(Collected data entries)
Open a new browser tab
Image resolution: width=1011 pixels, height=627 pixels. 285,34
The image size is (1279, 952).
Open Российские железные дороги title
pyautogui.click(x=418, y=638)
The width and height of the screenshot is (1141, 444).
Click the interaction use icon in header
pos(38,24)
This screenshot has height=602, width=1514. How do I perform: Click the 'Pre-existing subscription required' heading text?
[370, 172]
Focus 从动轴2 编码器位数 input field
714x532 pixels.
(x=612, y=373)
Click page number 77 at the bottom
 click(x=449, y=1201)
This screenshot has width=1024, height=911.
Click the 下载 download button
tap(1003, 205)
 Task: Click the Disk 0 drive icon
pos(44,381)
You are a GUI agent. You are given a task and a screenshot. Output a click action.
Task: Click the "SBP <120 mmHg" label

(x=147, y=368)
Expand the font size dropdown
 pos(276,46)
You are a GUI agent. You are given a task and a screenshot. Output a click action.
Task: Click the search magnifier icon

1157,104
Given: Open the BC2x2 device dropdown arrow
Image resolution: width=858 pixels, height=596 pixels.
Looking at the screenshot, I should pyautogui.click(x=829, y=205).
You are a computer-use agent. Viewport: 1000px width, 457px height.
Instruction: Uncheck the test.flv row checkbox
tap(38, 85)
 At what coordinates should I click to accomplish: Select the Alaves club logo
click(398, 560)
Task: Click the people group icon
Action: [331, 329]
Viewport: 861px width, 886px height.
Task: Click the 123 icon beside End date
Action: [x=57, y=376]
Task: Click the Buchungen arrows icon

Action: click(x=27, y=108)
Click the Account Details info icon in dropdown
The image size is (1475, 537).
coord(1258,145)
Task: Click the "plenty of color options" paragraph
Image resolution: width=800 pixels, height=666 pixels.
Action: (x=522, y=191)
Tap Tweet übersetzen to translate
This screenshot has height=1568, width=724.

# [What to produce]
Please extract exactly, and only, the lines from the line containing "Instruction: Uncheck the" through the last line of the records.

# [Answer to this problem]
Instruction: Uncheck the test.flv row checkbox
tap(38, 85)
 At what coordinates should I click to accomplish: Select the Alaves club logo
click(398, 560)
Task: Click the people group icon
Action: [331, 329]
Viewport: 861px width, 886px height.
Task: Click the 123 icon beside End date
Action: [x=57, y=376]
Task: Click the Buchungen arrows icon

Action: click(x=27, y=108)
Click the Account Details info icon in dropdown
The image size is (1475, 537).
coord(1258,145)
Task: Click the "plenty of color options" paragraph
Image resolution: width=800 pixels, height=666 pixels.
Action: (x=522, y=191)
Tap Tweet übersetzen to translate
This screenshot has height=1568, width=724.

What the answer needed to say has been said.